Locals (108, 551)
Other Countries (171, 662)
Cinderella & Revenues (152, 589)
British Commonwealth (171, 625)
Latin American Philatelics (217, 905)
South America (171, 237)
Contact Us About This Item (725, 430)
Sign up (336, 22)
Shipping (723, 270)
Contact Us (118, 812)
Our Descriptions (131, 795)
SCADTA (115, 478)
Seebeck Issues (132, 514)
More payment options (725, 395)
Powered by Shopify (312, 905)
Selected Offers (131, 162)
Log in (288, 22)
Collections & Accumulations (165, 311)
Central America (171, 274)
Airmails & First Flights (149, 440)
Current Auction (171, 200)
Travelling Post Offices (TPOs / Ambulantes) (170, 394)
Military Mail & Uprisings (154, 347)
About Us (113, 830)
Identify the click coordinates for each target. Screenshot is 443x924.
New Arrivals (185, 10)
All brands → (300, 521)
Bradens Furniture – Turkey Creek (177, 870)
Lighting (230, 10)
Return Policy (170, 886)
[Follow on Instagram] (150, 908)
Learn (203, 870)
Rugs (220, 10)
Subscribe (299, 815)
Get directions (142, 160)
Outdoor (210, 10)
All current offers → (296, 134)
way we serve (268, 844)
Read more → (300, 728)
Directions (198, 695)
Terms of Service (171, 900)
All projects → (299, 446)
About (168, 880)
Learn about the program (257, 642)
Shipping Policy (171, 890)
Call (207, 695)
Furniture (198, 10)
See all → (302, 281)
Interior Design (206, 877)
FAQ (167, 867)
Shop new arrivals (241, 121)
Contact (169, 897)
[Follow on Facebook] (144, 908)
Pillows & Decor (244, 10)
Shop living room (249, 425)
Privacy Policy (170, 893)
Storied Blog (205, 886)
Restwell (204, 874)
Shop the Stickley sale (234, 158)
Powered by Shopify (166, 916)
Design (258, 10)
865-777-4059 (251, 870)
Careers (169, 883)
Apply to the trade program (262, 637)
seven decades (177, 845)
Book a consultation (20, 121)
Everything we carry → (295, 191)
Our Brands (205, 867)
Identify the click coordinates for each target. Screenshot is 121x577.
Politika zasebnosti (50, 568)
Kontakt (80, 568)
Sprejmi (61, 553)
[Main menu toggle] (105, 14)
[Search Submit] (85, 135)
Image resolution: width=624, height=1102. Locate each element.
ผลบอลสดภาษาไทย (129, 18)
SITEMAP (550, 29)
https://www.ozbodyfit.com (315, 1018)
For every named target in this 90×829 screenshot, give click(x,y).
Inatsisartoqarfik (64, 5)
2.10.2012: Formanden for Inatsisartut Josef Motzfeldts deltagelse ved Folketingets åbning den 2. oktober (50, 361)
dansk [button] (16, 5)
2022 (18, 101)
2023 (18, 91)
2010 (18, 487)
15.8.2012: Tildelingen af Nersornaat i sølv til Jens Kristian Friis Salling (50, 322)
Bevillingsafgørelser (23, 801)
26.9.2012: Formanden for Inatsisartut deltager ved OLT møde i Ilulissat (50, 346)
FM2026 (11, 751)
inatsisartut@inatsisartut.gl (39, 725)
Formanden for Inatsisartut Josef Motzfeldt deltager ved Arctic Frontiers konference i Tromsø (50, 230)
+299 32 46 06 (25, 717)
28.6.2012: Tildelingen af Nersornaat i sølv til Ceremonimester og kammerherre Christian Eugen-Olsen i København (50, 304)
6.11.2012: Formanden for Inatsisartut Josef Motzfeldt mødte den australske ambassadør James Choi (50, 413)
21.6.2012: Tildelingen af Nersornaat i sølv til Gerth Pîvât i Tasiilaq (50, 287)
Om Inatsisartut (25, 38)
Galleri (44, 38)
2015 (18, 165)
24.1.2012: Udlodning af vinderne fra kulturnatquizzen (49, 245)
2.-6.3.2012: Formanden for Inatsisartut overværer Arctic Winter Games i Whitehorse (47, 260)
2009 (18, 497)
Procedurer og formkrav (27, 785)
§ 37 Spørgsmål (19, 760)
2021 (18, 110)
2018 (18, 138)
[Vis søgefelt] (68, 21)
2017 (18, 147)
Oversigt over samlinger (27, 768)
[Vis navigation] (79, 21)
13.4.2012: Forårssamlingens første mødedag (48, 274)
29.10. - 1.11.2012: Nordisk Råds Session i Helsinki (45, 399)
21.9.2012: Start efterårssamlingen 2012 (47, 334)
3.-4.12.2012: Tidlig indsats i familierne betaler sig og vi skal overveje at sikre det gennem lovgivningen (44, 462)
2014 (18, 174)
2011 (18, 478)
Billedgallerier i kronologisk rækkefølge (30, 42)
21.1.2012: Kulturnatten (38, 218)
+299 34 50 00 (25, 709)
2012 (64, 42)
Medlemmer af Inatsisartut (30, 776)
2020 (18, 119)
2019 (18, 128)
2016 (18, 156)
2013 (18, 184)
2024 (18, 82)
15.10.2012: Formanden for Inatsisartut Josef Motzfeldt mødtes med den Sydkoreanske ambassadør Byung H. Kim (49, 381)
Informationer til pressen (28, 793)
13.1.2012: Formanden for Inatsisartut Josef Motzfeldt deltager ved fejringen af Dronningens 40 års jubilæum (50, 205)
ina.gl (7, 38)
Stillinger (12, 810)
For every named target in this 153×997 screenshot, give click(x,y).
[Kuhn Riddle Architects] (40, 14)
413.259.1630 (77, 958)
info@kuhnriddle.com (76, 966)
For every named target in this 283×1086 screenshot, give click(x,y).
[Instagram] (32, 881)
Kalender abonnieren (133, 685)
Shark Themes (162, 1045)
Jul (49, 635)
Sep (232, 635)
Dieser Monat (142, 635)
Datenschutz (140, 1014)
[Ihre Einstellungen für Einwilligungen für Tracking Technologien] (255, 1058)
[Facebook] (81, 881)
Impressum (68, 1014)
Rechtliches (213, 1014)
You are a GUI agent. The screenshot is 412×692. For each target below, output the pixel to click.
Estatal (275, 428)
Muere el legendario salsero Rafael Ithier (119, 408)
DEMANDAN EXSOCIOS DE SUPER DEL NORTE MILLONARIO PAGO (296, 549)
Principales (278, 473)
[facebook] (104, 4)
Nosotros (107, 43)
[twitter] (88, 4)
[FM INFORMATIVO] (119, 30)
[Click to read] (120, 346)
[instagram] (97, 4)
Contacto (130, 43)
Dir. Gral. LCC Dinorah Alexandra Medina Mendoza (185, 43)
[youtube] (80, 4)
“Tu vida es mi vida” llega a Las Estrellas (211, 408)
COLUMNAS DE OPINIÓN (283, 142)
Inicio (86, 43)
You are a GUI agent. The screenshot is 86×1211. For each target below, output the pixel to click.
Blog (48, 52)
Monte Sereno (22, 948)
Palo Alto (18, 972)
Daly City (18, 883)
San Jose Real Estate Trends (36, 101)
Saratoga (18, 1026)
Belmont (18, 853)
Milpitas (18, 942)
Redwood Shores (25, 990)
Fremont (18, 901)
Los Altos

PROBLEM TO SOLVE -
Output every one of the records above again, line for line, without changing anything.

REPLY TO THE TASK -
Locals (108, 551)
Other Countries (171, 662)
Cinderella & Revenues (152, 589)
British Commonwealth (171, 625)
Latin American Philatelics (217, 905)
South America (171, 237)
Contact Us About This Item (725, 430)
Sign up (336, 22)
Shipping (723, 270)
Contact Us (118, 812)
Our Descriptions (131, 795)
SCADTA (115, 478)
Seebeck Issues (132, 514)
More payment options (725, 395)
Powered by Shopify (312, 905)
Selected Offers (131, 162)
Log in (288, 22)
Collections & Accumulations (165, 311)
Central America (171, 274)
Airmails & First Flights (149, 440)
Current Auction (171, 200)
Travelling Post Offices (TPOs / Ambulantes) (170, 394)
Military Mail & Uprisings (154, 347)
About Us (113, 830)
Identify the click coordinates for each target. Screenshot is 443x924.
New Arrivals (185, 10)
All brands → (300, 521)
Bradens Furniture – Turkey Creek (177, 870)
Lighting (230, 10)
Return Policy (170, 886)
[Follow on Instagram] (150, 908)
Learn (203, 870)
Rugs (220, 10)
Subscribe (299, 815)
Get directions (142, 160)
Outdoor (210, 10)
All current offers → (296, 134)
way we serve (268, 844)
Read more → (300, 728)
Directions (198, 695)
Terms of Service (171, 900)
All projects → (299, 446)
About (168, 880)
Learn about the program (257, 642)
Shipping Policy (171, 890)
Call (207, 695)
Furniture (198, 10)
See all → (302, 281)
Interior Design (206, 877)
FAQ (167, 867)
Shop new arrivals (241, 121)
Contact (169, 897)
[Follow on Facebook] (144, 908)
Pillows & Decor (244, 10)
Shop living room (249, 425)
Privacy Policy (170, 893)
Storied Blog (205, 886)
Restwell (204, 874)
Shop the Stickley sale (234, 158)
Powered by Shopify (166, 916)
Design (258, 10)
865-777-4059 (251, 870)
Careers (169, 883)
Apply to the trade program (262, 637)
seven decades (177, 845)
Book a consultation (20, 121)
Everything we carry → (295, 191)
Our Brands (205, 867)
Identify the click coordinates for each target. Screenshot is 121x577.
Politika zasebnosti (50, 568)
Kontakt (80, 568)
Sprejmi (61, 553)
[Main menu toggle] (105, 14)
[Search Submit] (85, 135)
Image resolution: width=624, height=1102. Locate each element.
ผลบอลสดภาษาไทย (129, 18)
SITEMAP (550, 29)
https://www.ozbodyfit.com (315, 1018)
For every named target in this 90×829 screenshot, give click(x,y).
Inatsisartoqarfik (64, 5)
2.10.2012: Formanden for Inatsisartut Josef Motzfeldts deltagelse ved Folketingets åbning den 2. oktober (50, 361)
dansk [button] (16, 5)
2022 (18, 101)
2023 (18, 91)
2010 (18, 487)
15.8.2012: Tildelingen af Nersornaat i sølv til Jens Kristian Friis Salling (50, 322)
Bevillingsafgørelser (23, 801)
26.9.2012: Formanden for Inatsisartut deltager ved OLT møde i Ilulissat (50, 346)
FM2026 (11, 751)
inatsisartut@inatsisartut.gl (39, 725)
Formanden for Inatsisartut Josef Motzfeldt deltager ved Arctic Frontiers konference i Tromsø (50, 230)
+299 32 46 06 (25, 717)
28.6.2012: Tildelingen af Nersornaat i sølv til Ceremonimester og kammerherre Christian Eugen-Olsen i København (50, 304)
6.11.2012: Formanden for Inatsisartut Josef Motzfeldt mødte den australske ambassadør James Choi (50, 413)
21.6.2012: Tildelingen af Nersornaat i sølv til Gerth Pîvât i Tasiilaq (50, 287)
Om Inatsisartut (25, 38)
Galleri (44, 38)
2015 (18, 165)
24.1.2012: Udlodning af vinderne fra kulturnatquizzen (49, 245)
2.-6.3.2012: Formanden for Inatsisartut overværer Arctic Winter Games i Whitehorse (47, 260)
2009 (18, 497)
Procedurer og formkrav (27, 785)
§ 37 Spørgsmål (19, 760)
2021 (18, 110)
2018 (18, 138)
[Vis søgefelt] (68, 21)
2017 (18, 147)
Oversigt over samlinger (27, 768)
[Vis navigation] (79, 21)
13.4.2012: Forårssamlingens første mødedag (48, 274)
29.10. - 1.11.2012: Nordisk Råds Session i Helsinki (45, 399)
21.9.2012: Start efterårssamlingen 2012 (47, 334)
3.-4.12.2012: Tidlig indsats i familierne betaler sig og vi skal overveje at sikre det gennem lovgivningen (44, 462)
2014 (18, 174)
2011 (18, 478)
Billedgallerier i kronologisk rækkefølge (30, 42)
21.1.2012: Kulturnatten (38, 218)
+299 34 50 00 (25, 709)
2012 (64, 42)
Medlemmer af Inatsisartut (30, 776)
2020 (18, 119)
2019 (18, 128)
2016 (18, 156)
2013 (18, 184)
2024 (18, 82)
15.10.2012: Formanden for Inatsisartut Josef Motzfeldt mødtes med den Sydkoreanske ambassadør Byung H. Kim (49, 381)
Informationer til pressen (28, 793)
13.1.2012: Formanden for Inatsisartut Josef Motzfeldt deltager ved fejringen af Dronningens 40 års jubilæum (50, 205)
ina.gl (7, 38)
Stillinger (12, 810)
For every named target in this 153×997 screenshot, give click(x,y).
[Kuhn Riddle Architects] (40, 14)
413.259.1630 (77, 958)
info@kuhnriddle.com (76, 966)
For every named target in this 283×1086 screenshot, give click(x,y).
[Instagram] (32, 881)
Kalender abonnieren (133, 685)
Shark Themes (162, 1045)
Jul (49, 635)
Sep (232, 635)
Dieser Monat (142, 635)
Datenschutz (140, 1014)
[Ihre Einstellungen für Einwilligungen für Tracking Technologien] (255, 1058)
[Facebook] (81, 881)
Impressum (68, 1014)
Rechtliches (213, 1014)
You are a GUI agent. The screenshot is 412×692. For each target below, output the pixel to click.
Estatal (275, 428)
Muere el legendario salsero Rafael Ithier (119, 408)
DEMANDAN EXSOCIOS DE SUPER DEL NORTE MILLONARIO PAGO (296, 549)
Principales (278, 473)
[facebook] (104, 4)
Nosotros (107, 43)
[twitter] (88, 4)
[FM INFORMATIVO] (119, 30)
[Click to read] (120, 346)
[instagram] (97, 4)
Contacto (130, 43)
Dir. Gral. LCC Dinorah Alexandra Medina Mendoza (185, 43)
[youtube] (80, 4)
“Tu vida es mi vida” llega a Las Estrellas (211, 408)
COLUMNAS DE OPINIÓN (283, 142)
Inicio (86, 43)
You are a GUI agent. The screenshot is 86×1211. For each target below, output the pixel to click.
Blog (48, 52)
Monte Sereno (22, 948)
Palo Alto (18, 972)
Daly City (18, 883)
San Jose Real Estate Trends (36, 101)
Saratoga (18, 1026)
Belmont (18, 853)
Milpitas (18, 942)
Redwood Shores (25, 990)
Fremont (18, 901)
Los Altos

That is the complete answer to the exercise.